▶ **Provided data**
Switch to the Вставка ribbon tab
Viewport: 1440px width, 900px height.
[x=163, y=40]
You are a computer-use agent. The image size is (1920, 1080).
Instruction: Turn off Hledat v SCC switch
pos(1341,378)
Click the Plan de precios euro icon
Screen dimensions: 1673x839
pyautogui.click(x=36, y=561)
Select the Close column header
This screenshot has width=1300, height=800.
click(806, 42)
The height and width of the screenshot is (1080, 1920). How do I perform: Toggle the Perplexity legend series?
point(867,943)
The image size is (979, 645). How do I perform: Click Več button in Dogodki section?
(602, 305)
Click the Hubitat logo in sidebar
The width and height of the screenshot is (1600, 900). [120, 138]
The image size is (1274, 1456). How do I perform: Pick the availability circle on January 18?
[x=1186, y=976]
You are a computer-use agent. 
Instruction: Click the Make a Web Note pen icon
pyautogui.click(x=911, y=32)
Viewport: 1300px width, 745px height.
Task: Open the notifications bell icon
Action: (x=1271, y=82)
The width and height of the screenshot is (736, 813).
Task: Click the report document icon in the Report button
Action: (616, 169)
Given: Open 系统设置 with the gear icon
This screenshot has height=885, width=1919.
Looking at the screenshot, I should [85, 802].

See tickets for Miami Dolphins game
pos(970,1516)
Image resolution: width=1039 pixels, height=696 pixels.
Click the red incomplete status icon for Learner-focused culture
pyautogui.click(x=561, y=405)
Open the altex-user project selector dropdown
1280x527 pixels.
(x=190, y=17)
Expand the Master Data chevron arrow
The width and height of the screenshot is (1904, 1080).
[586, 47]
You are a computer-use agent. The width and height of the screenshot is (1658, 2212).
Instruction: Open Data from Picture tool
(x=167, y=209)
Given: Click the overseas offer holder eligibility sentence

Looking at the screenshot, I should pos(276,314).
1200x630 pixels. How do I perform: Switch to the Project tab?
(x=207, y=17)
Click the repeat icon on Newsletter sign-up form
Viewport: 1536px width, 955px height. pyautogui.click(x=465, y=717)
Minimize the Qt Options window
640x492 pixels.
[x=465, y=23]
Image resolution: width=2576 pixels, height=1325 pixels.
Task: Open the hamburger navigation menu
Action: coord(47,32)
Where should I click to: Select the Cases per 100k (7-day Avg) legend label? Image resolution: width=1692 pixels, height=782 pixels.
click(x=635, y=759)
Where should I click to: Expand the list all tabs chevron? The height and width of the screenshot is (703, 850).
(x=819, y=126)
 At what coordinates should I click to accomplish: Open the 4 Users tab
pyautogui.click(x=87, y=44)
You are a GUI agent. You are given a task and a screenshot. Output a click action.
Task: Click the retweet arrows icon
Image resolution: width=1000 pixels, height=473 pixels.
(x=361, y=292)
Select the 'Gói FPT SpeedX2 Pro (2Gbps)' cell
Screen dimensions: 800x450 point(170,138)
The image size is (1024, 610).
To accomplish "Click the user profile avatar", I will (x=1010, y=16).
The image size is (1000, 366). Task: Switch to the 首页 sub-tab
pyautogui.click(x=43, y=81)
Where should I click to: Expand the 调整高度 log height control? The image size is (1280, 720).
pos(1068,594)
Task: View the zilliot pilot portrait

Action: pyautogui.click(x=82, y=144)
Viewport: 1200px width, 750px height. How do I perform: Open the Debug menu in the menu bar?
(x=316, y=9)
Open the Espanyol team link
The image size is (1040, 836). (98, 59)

▶ **Directions for this task**
Copy out the records word for word, everything from the line containing "Expand the Master Data chevron arrow" down to the end of the records.

▶ **Output for this exercise**
Expand the Master Data chevron arrow
The width and height of the screenshot is (1904, 1080).
[586, 47]
You are a computer-use agent. The width and height of the screenshot is (1658, 2212).
Instruction: Open Data from Picture tool
(x=167, y=209)
Given: Click the overseas offer holder eligibility sentence

Looking at the screenshot, I should pos(276,314).
1200x630 pixels. How do I perform: Switch to the Project tab?
(x=207, y=17)
Click the repeat icon on Newsletter sign-up form
Viewport: 1536px width, 955px height. pyautogui.click(x=465, y=717)
Minimize the Qt Options window
640x492 pixels.
[x=465, y=23]
Image resolution: width=2576 pixels, height=1325 pixels.
Task: Open the hamburger navigation menu
Action: coord(47,32)
Where should I click to: Select the Cases per 100k (7-day Avg) legend label? Image resolution: width=1692 pixels, height=782 pixels.
click(x=635, y=759)
Where should I click to: Expand the list all tabs chevron? The height and width of the screenshot is (703, 850).
(x=819, y=126)
 At what coordinates should I click to accomplish: Open the 4 Users tab
pyautogui.click(x=87, y=44)
You are a GUI agent. You are given a task and a screenshot. Output a click action.
Task: Click the retweet arrows icon
Image resolution: width=1000 pixels, height=473 pixels.
(x=361, y=292)
Select the 'Gói FPT SpeedX2 Pro (2Gbps)' cell
Screen dimensions: 800x450 point(170,138)
The image size is (1024, 610).
To accomplish "Click the user profile avatar", I will (x=1010, y=16).
The image size is (1000, 366). Task: Switch to the 首页 sub-tab
pyautogui.click(x=43, y=81)
Where should I click to: Expand the 调整高度 log height control? The image size is (1280, 720).
pos(1068,594)
Task: View the zilliot pilot portrait

Action: pyautogui.click(x=82, y=144)
Viewport: 1200px width, 750px height. How do I perform: Open the Debug menu in the menu bar?
(x=316, y=9)
Open the Espanyol team link
The image size is (1040, 836). (98, 59)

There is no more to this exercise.